Promosso come sport «a rischio zero» (purché praticato all’aperto perché ora sono off limits i palloni pressostatici), il tennis ha schivato i Dpcm con il risultato di tesserare anche chi non aveva mai preso in mano una racchetta.
Tutto bene quel che finisce bene? Certo, lo sport è vita. Ma attenzione: «in medio stat virtus». Se si esagera, soprattutto se non si «mastica» la tecnica, c’è il rischio di andare incontro al «gomito del tennista».
«L’epicondilite (nome scientifico del disturbo, ndr), è causata da un processo infiammatorio a carico dei muscoli e dei relativi tendini estensori del polso e delle dita - spiega Federico Maria Liuni, dirigente medico del reparto di Ortopedia e traumatologia dell’ospedale di Borgotaro - Il muscolo più interessato è l’estensore radiale breve del carpo. Lo sviluppo della patologia è causato da sforzi ripetuti che sollecitano eccessivamente questi muscoli. È tipico del tennis o di sport che richiedono l’uso di racchette». Tennis, dunque, ma anche squash, badminton o paddel. «Colpisce generalmente le persone tra i 30 e i 50 anni - continua Liuni - e si presenta con un dolore o un bruciore sulla parte esterna del gomito, in particolare nell’estendere il polso. Si può inoltre associare a una riduzione della forza di presa della mano. I sintomi tendono a peggiorare con attività quotidiane come girare una chiave per aprire una porta o tenere in mano un martello». Se non curata, nel medio-lungo termine l’epicondilite può causare «un’usura dei tendini o anche microlesioni che causano dolore cronico».
Anche se meno comunemente, Liuni spiega che si può manifestare senza cause o eventi predisponenti. «La denominazione di “gomito del tennista” nasce dal fatto che si manifesta spesso in chi pratica tale sport, ma può colpire chiunque faccia un uso ripetuto e vigoroso dei muscoli estensori. Penso a chi pratica professioni che sollecitano quotidianamente il gomito e la muscolatura associata e deve fare un uso ripetuto e usurante dell’avambraccio: falegnami, macellai o addetti alle pulizie».
E poi ancora, muratori, cuochi, idraulici, imbianchini, baristi addetti alla macchina del caffè od operai che svolgono compiti ripetitivi che chiamano in causa i muscoli citati. Che fare dunque se il gomito fa male? Non prendetelo… sotto gamba: rivolgetevi a uno specialista per scongiurare un’eventuale cronicizzazione.

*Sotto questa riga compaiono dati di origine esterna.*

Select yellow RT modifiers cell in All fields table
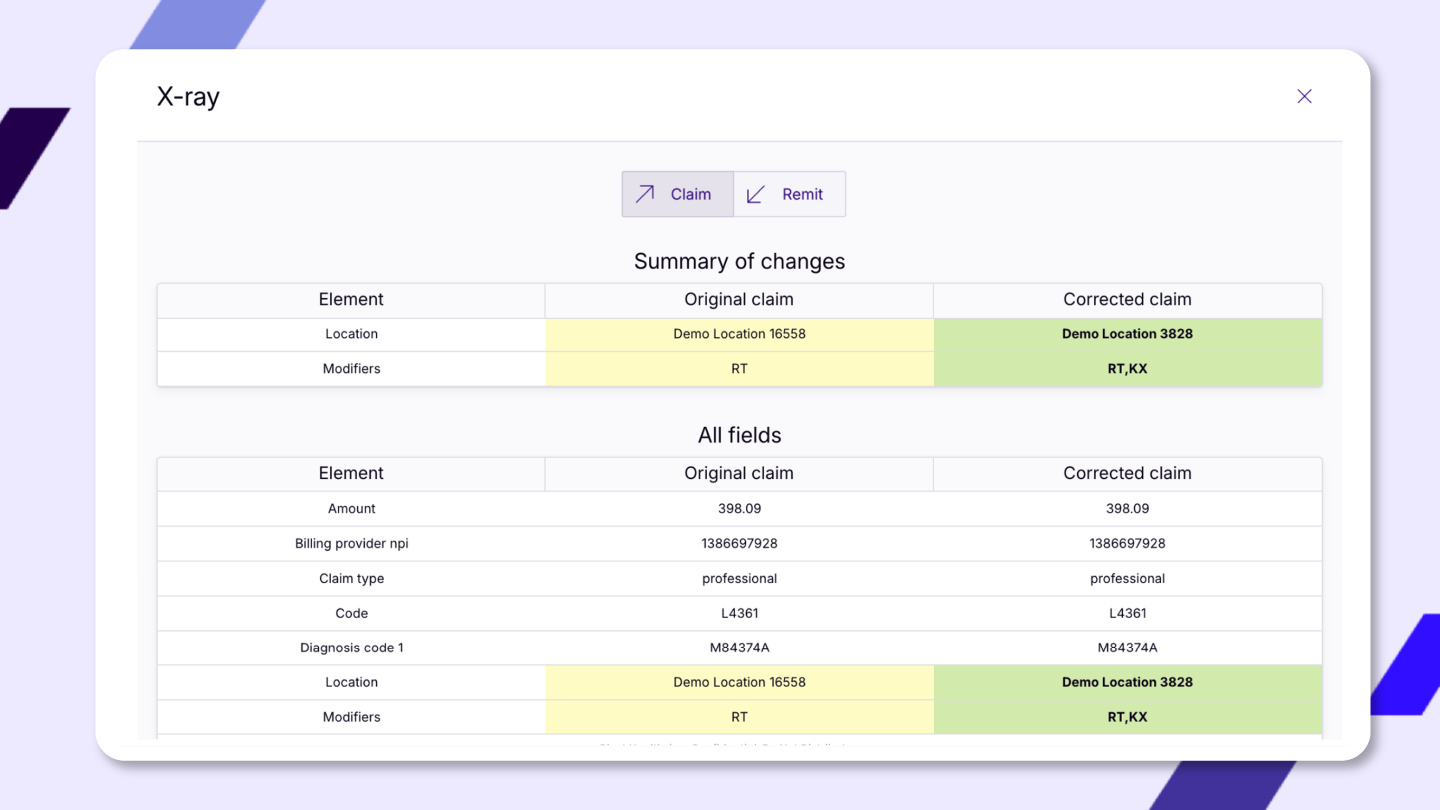1440x810 pixels. tap(739, 717)
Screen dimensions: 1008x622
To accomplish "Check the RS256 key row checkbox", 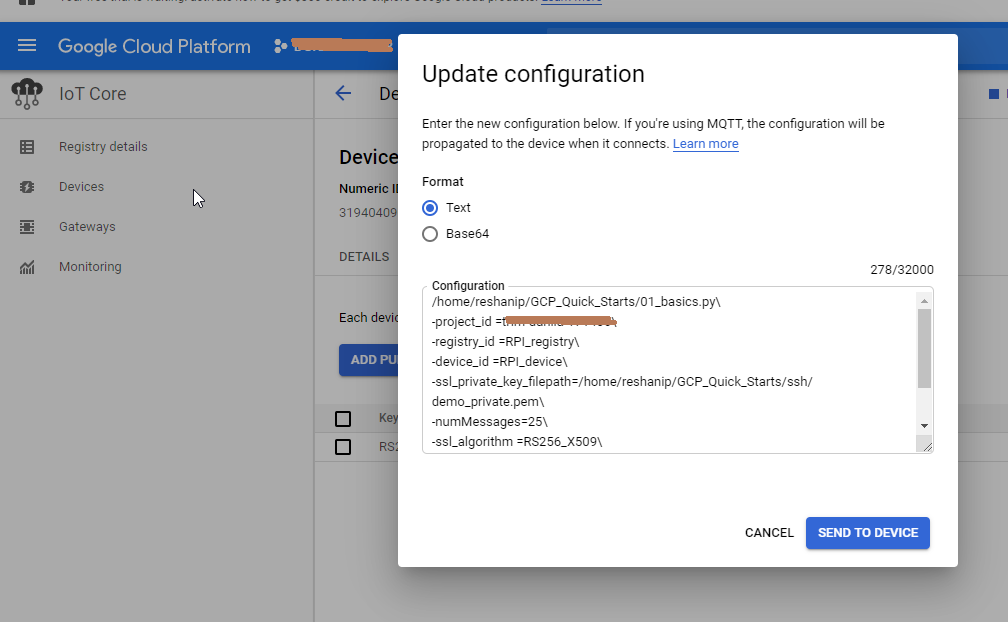I will click(343, 447).
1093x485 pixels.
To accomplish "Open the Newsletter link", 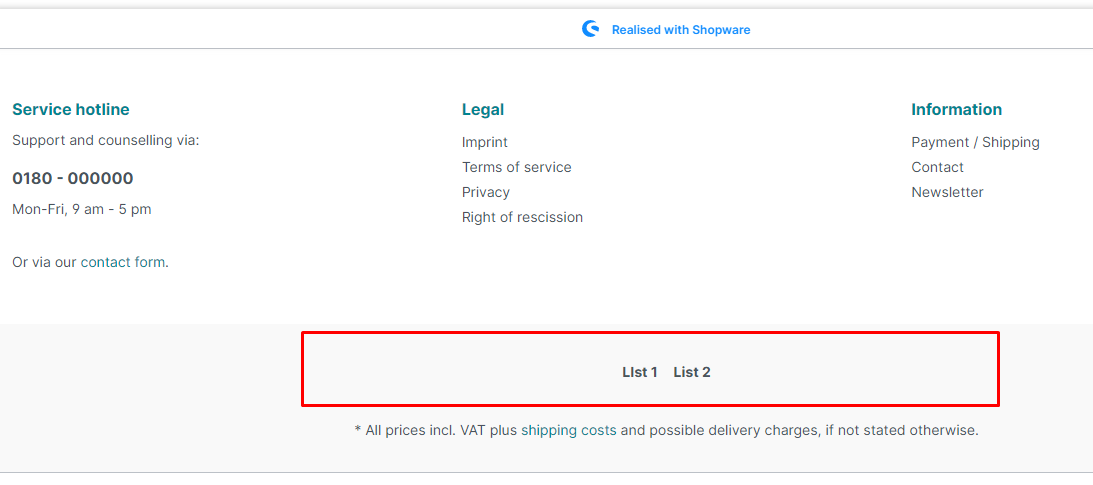I will tap(947, 192).
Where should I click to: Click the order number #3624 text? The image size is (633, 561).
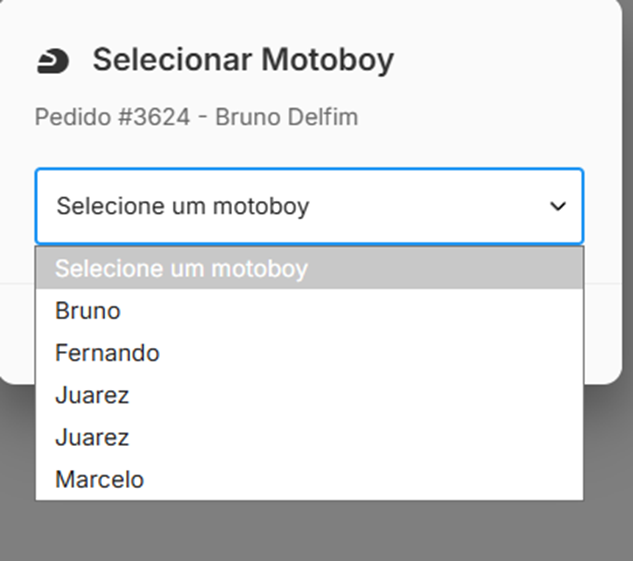click(146, 117)
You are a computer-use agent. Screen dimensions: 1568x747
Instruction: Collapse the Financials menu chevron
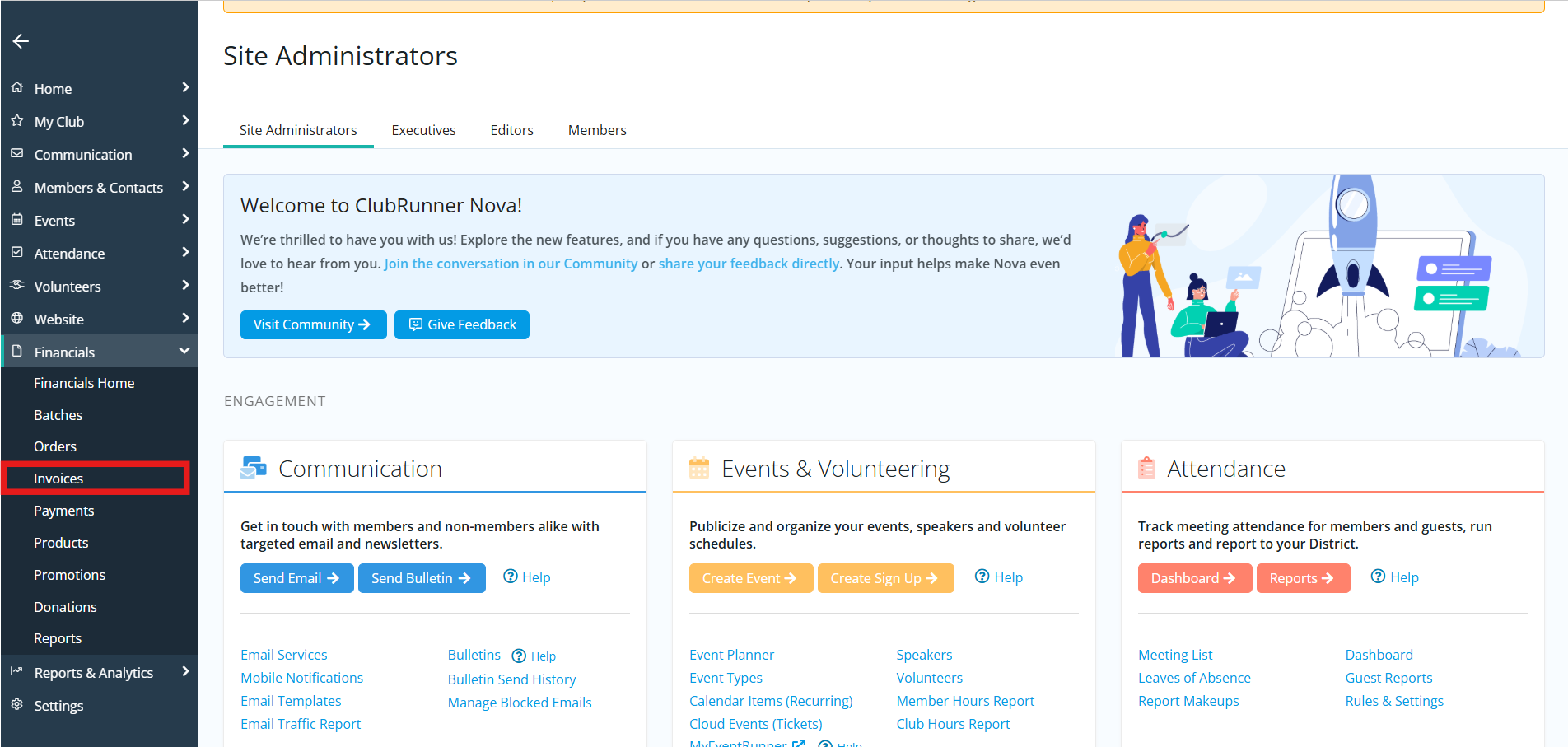tap(184, 352)

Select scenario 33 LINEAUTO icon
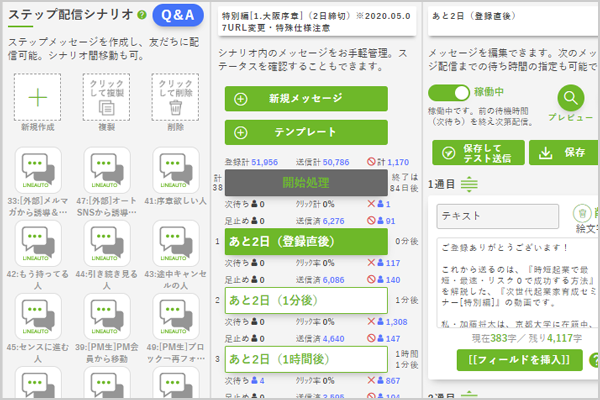37,169
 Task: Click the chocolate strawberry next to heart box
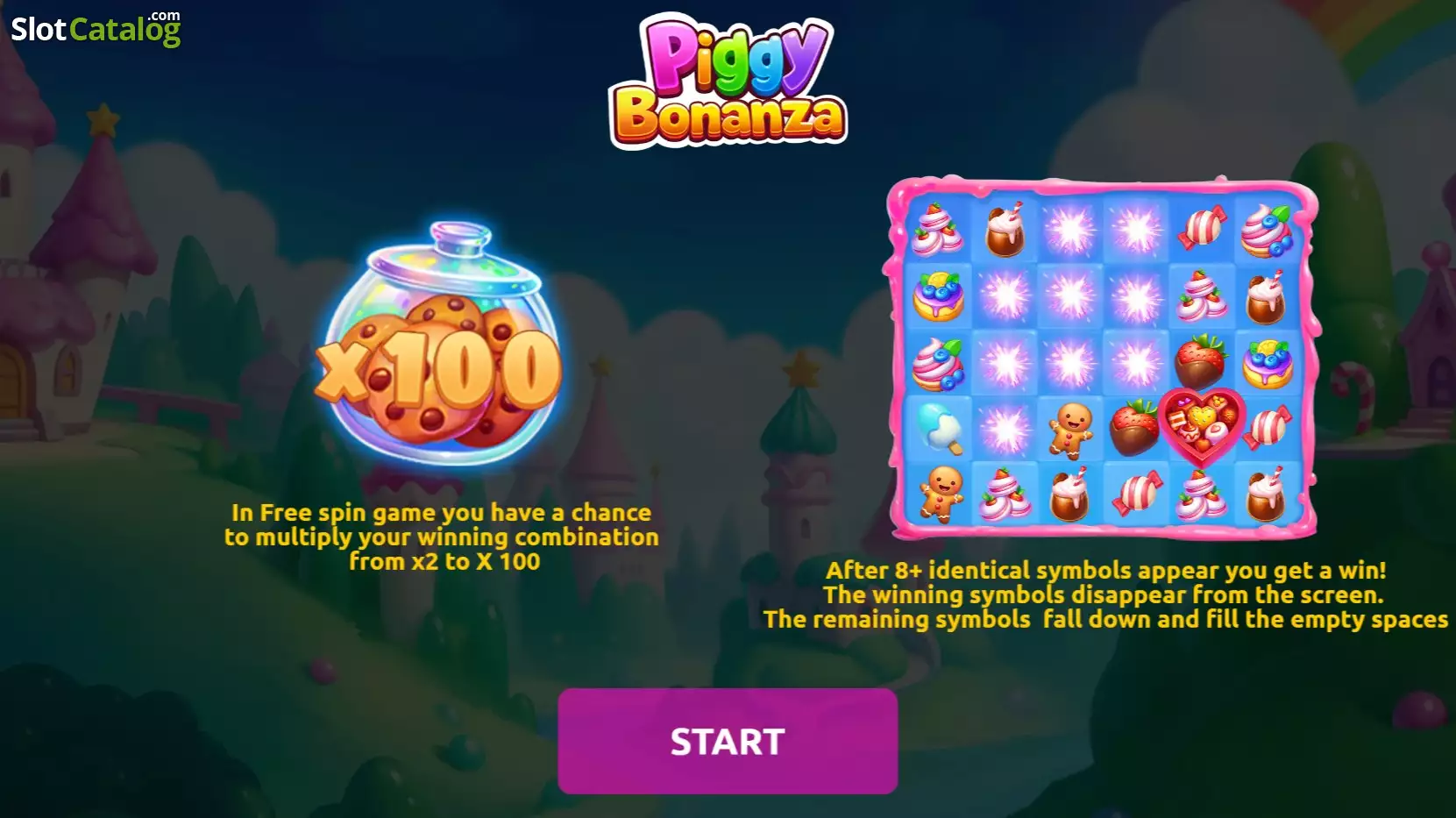point(1135,428)
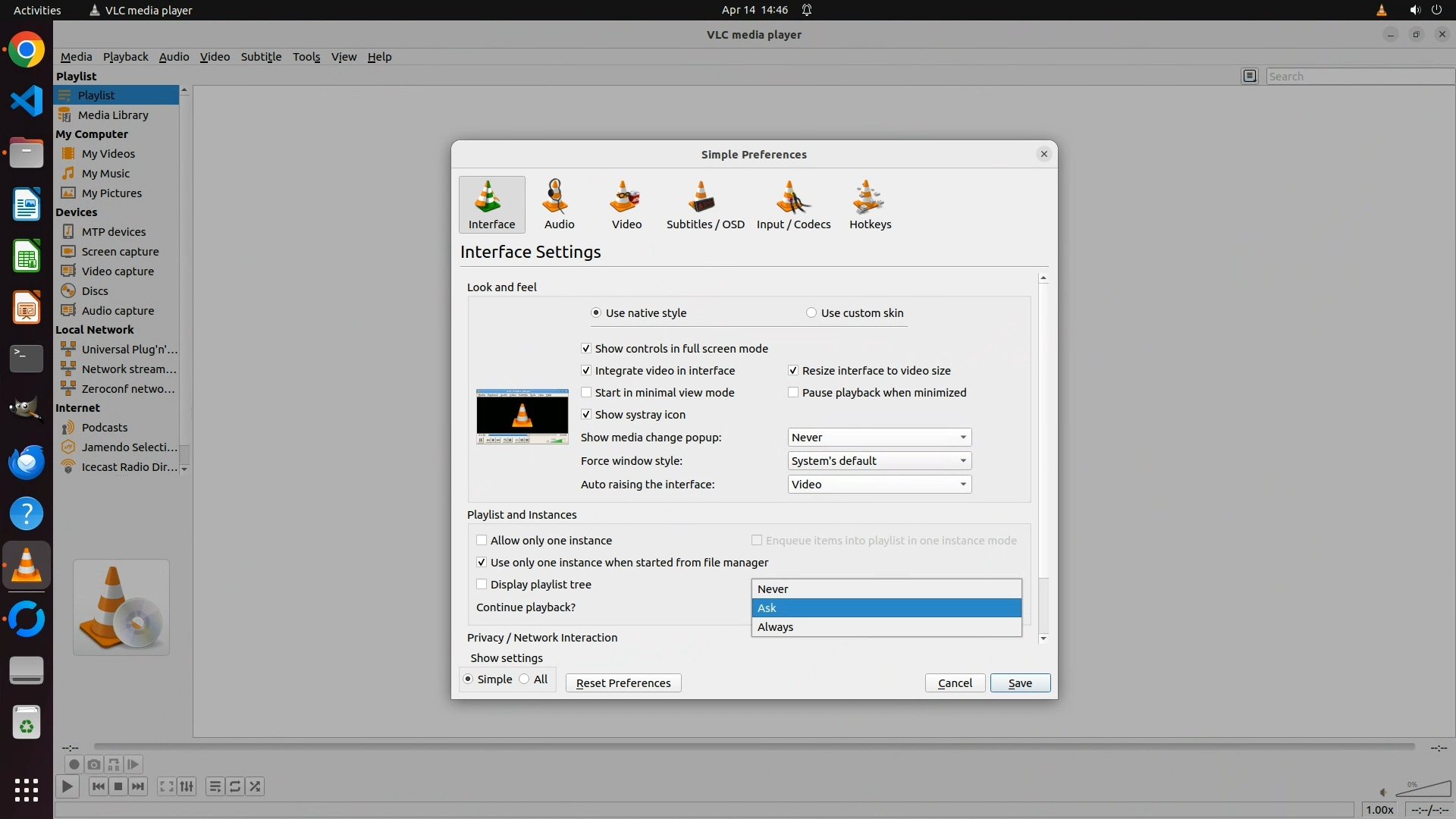1456x819 pixels.
Task: Click Reset Preferences button
Action: tap(623, 683)
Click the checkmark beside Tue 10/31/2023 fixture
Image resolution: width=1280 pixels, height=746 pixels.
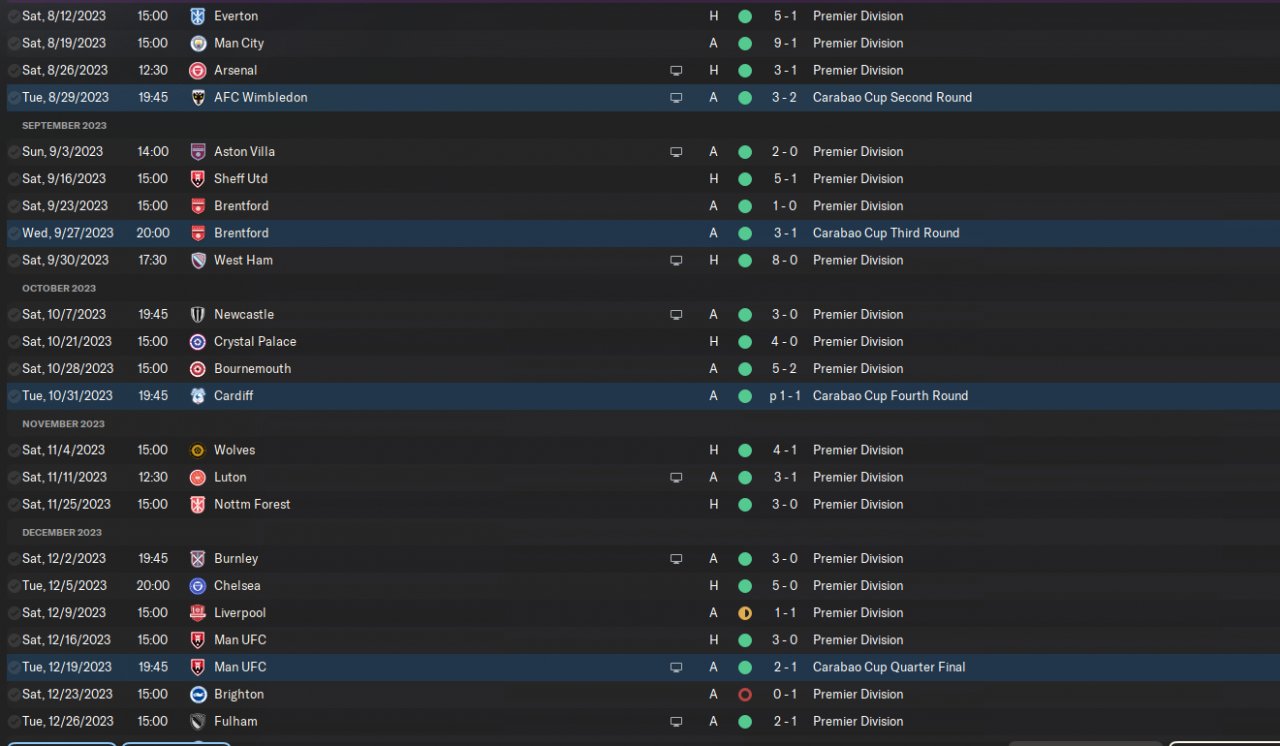pyautogui.click(x=13, y=396)
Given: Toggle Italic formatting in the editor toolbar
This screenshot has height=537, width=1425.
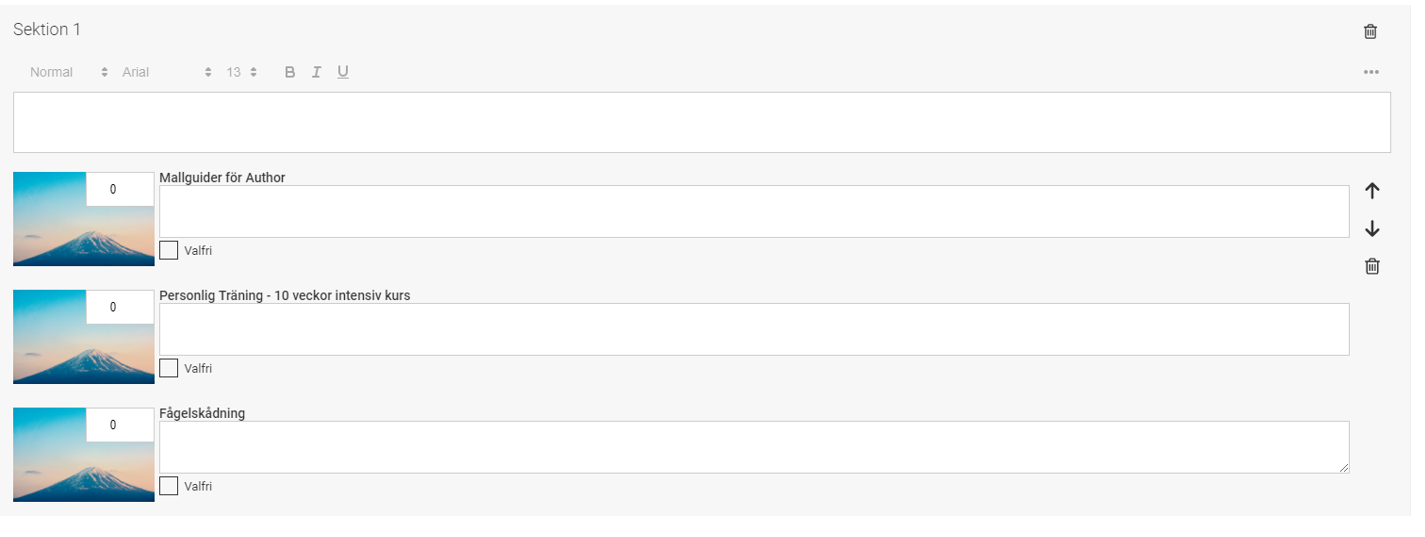Looking at the screenshot, I should (x=316, y=72).
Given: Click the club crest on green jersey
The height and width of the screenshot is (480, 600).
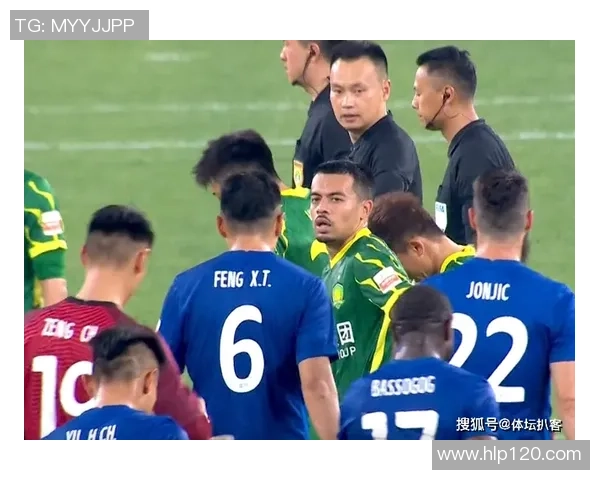Looking at the screenshot, I should (x=338, y=294).
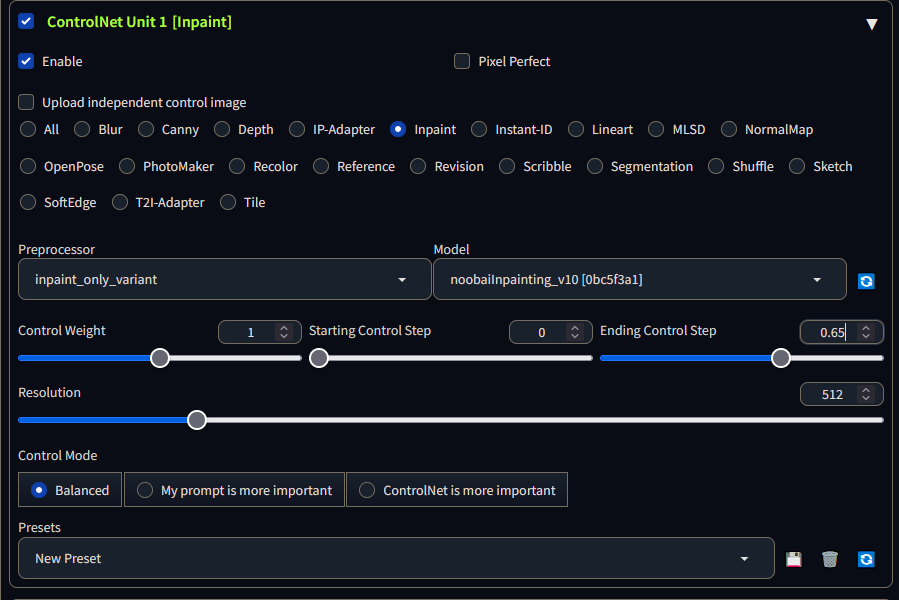Set control mode to My prompt is more important
The image size is (899, 600).
tap(145, 490)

«Il trattamento consiste nel riposo da sforzi, sport o attività ripetute e usuranti, anche per diverse settimane. Farmaci antinfiammatori per uso locale o per via orale sono utili per ridurre il dolore e il processo infiammatorio. Può essere consigliabile anche variare l’equipaggiamento sportivo: se si gioca a tennis, ad esempio, utilizzare una racchetta più leggera e meno rigida».
Lo specialista ortopedico potrebbe inoltre consigliare l’utilizzo di terapie fisiche «quali ultrasuoni, laser terapia o onde d’urto, a seconda della gravità del quadro clinico. Utili anche i tutori per l’epicondilite che mettono a riposo tendini e muscoli interessati, da usare prevalentemente durante l’attività sportiva o lavorativa. In casi selezionati, lo specialista potrebbe consigliare una terapia infiltrativa locale con corticosteroidei o fattori di crescita come il PRP (Platelet Rich Plasma), centrifugato dal sangue del paziente che appare efficace nel migliorare la sintomatologia clinica».
E la chirurgia? L’equipe di ortopedia di Borgotaro fa sapere che il trattamento chirurgico è necessario solo in una minima percentuale di casi. «In circa il 90% dei casi, si guarisce senza doversi sottoporre a un intervento e comunque solo se i sintomi non migliorano dopo 8-12 mesi di terapia conservativa. Dovendo intervenire, ci sono differenti tecniche che comportano la rimozione della porzione di tendine interessata dal processo infiammatorio degenerativo e l’eventuale reinserzione del tendine sano all’osso».